In some respects, Far Cry 5's heart of hearts doesn't lie anywhere in Hope, Montana. It lies in Far Cry Arcade, a map editor where the fundamentally reductive nature of Far Cry's open world is caught in the neon glare of a faux coin-op interface. Here, you're free to bodge together and share your own PvE or deathmatch levels within a generous memory budget, using assets lifted from previous Far Cry games, Watch Dogs 2 and Assassin's Creed: Unity. There are some entertaining concoctions on the servers already, which you can sample at random as part of a 6-12 player group or tackle all by yourself - a barebones yet surprisingly moreish shooting range in which all players wield AK47s, and a crackpot neon labyrinth of water traps and jump ramps that could almost be a nod to Action Half-Life.

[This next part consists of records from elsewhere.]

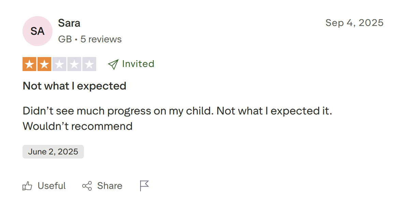Open reviewer name Sara
Screen dimensions: 412x205
[x=69, y=23]
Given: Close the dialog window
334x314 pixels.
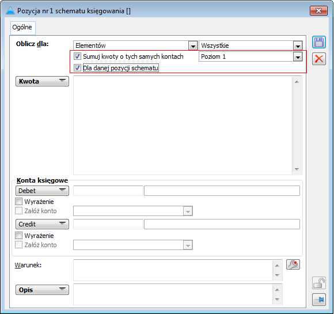Looking at the screenshot, I should coord(318,10).
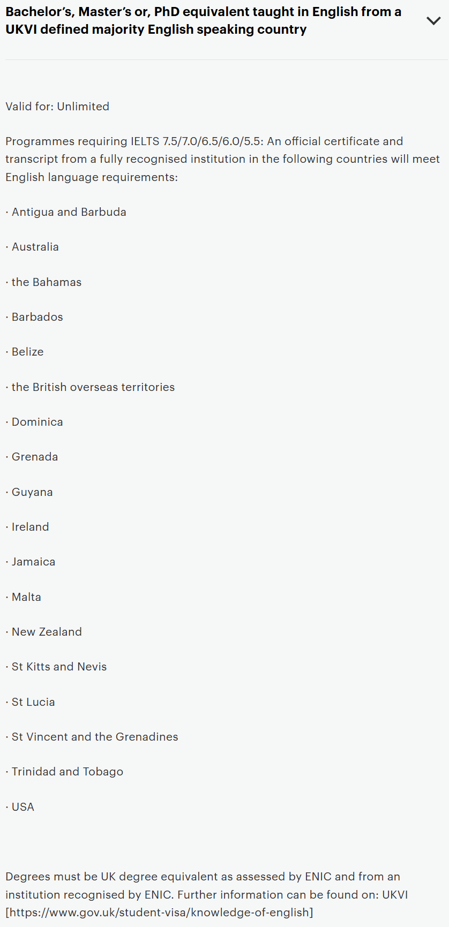449x927 pixels.
Task: Select the Antigua and Barbuda list entry
Action: click(69, 212)
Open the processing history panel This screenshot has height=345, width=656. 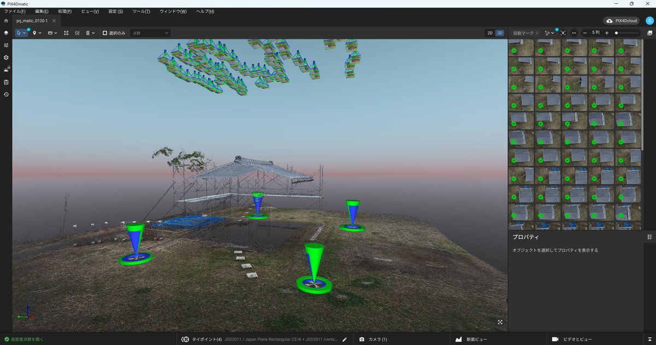tap(5, 95)
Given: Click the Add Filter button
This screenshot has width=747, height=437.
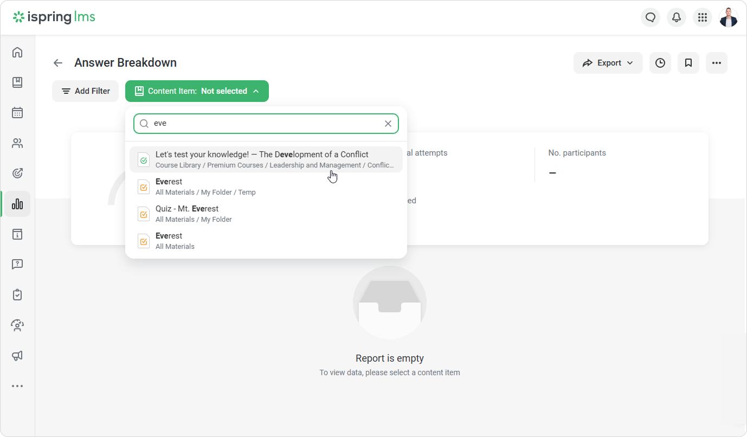Looking at the screenshot, I should [x=86, y=91].
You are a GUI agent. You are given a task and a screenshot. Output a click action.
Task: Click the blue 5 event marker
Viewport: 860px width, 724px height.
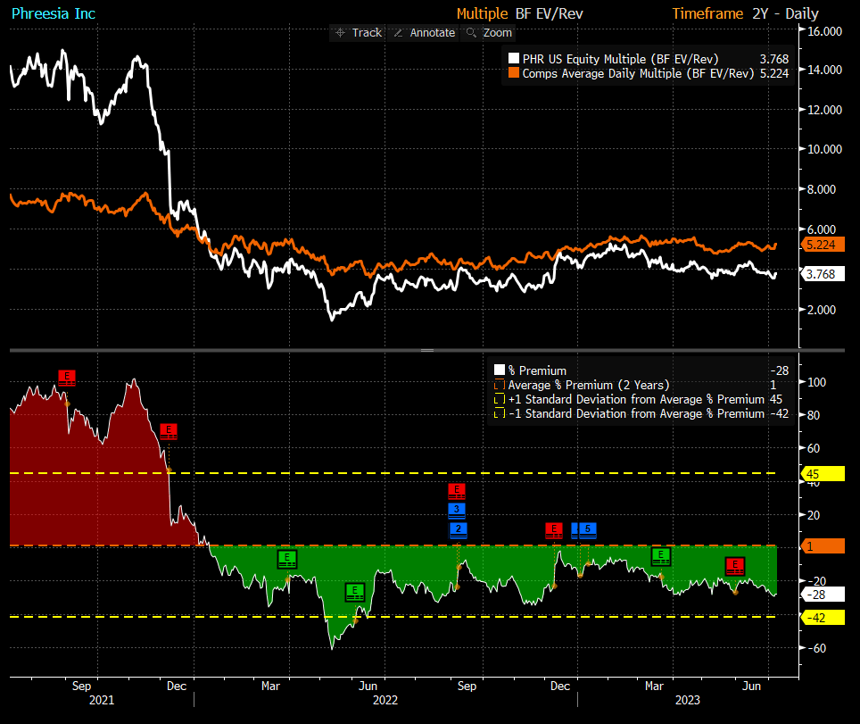point(587,530)
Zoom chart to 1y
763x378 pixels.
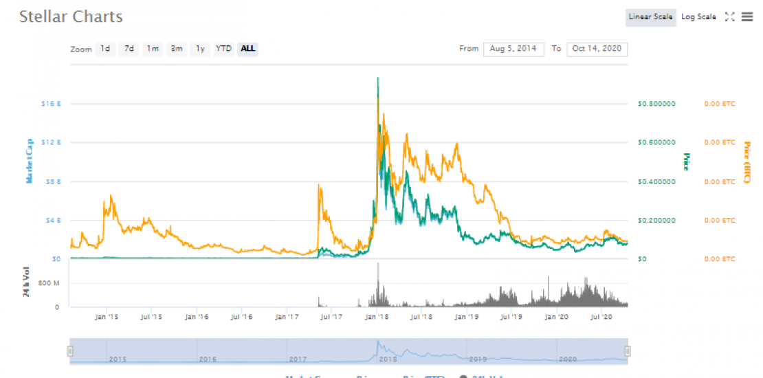point(200,49)
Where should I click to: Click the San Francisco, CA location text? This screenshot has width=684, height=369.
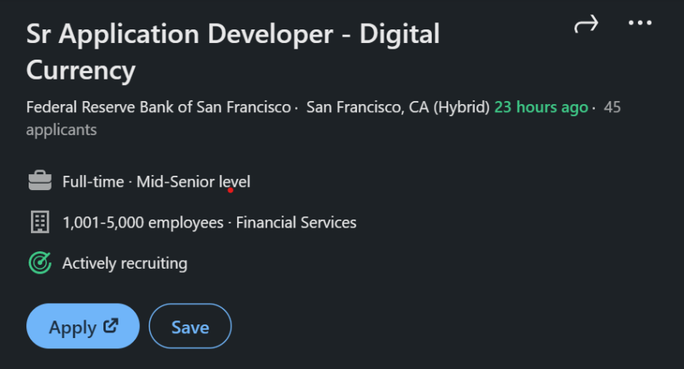click(367, 107)
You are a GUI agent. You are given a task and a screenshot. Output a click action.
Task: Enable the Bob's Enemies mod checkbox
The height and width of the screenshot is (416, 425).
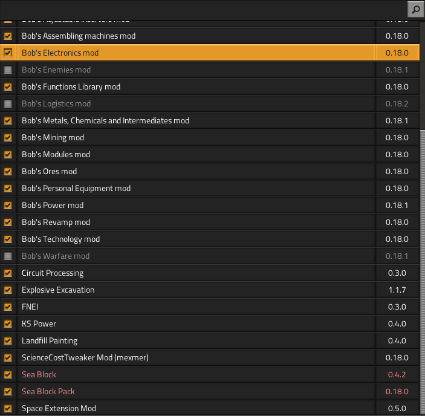(8, 70)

The real intrigue of the Arcade mode, however, is that it exposes how Ubisoft's open world games have become slaves to a formula. In letting you mingle pieces from several franchises - the skyscrapers of San Francisco towering over the ruins of a daydream Tibet, the cannons of revolutionary France lifting rusted muzzles amid the splintered daylight of backwoods America - the editor reveals their basic interchangeability, the way all of these series default to the same broad framework of killing, conquering and unlocking. This is the apparently inescapable truth of Far Cry, a series that still has a lot going for it, but remains in serious need of a revamp. It is a moribund apparatus of conquest that is unable to tell any story other than the rise to power of a well-armed outsider over a lushly imagined, exoticised realm, however urgently it might try.